Black beans and pasilla chiles give this salad a Southwestern flavor, and red rice makes it fun and different. A lime vinaigrette brings it all together. You can use regular wild rice and store-bought corn. Black beans and wild rice both have protein for building muscles, bones, and blood, and fiber for gut health. Red rice also contains anthocyanins, antioxidants that protect the heart. The red pepper adds lots of the antioxidants vitamin A and C, which contribute to healthy, youthful-looking skin.
Serves 4
Ingredients
1 can (15 oz.) black beans, drained
½ cup cooked red rice
¼ cup julienned pasilla chiles (raw or roasted)
½ cup roasted corn kernels
½ cup julienned red bell pepper (raw or roasted)

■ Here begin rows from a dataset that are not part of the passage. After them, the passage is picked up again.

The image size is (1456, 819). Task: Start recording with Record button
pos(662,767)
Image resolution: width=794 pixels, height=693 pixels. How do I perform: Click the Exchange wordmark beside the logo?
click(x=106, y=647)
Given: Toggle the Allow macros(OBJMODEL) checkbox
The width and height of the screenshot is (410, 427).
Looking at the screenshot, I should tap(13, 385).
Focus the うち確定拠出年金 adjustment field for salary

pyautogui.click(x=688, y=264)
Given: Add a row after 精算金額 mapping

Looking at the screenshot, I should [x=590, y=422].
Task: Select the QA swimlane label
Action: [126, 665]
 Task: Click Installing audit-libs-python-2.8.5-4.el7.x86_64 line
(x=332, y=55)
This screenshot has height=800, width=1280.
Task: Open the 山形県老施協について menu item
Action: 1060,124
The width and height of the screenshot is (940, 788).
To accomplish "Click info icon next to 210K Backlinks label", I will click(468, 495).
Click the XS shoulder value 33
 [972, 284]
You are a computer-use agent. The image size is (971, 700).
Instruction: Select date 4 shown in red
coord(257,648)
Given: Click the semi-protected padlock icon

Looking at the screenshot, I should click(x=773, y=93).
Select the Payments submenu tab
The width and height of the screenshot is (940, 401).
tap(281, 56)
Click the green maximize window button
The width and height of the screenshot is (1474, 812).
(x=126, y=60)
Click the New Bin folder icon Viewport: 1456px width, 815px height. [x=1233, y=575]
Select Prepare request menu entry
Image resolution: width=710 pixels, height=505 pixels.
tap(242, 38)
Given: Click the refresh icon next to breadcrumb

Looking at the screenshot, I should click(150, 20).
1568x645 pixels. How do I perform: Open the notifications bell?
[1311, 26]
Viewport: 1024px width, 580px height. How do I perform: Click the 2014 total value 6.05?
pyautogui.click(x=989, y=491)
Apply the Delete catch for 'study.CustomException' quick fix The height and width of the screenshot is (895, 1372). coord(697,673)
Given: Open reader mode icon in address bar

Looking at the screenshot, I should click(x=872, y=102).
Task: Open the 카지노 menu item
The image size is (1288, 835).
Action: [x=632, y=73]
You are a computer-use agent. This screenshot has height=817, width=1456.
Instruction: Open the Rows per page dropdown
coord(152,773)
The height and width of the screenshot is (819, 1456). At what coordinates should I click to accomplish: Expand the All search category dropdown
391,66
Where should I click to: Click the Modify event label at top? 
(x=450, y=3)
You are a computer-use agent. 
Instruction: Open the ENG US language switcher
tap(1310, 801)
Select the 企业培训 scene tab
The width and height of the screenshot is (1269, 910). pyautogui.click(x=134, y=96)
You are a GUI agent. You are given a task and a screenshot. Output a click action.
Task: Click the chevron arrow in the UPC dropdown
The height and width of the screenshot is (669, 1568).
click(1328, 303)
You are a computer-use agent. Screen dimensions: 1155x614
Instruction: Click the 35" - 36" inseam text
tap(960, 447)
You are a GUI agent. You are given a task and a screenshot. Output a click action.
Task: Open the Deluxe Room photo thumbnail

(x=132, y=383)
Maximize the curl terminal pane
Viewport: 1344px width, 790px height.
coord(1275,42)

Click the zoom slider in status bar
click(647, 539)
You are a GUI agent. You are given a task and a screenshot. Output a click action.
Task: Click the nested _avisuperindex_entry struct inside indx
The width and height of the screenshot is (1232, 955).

½ cup diced, peeled, and seeded cucumber
½ cup chopped cilantro leaves
Dressing
⅓ cup white balsamic vinegar
2 Tbs. fresh lime juice
2 Tbs. olive oil
1 tsp. sea salt or salt substitute
Instructions
1. Toss the salad ingredients and chill in the refrigerator.
2. Whisk together the dressing ingredients.
3. Pour half of the dressing over the salad and toss thoroughly, evenly coating the rice, beans, and vegetables.
4. Chill for another 30 minutes.
5. Toss in the remaining dressing as desired and serve.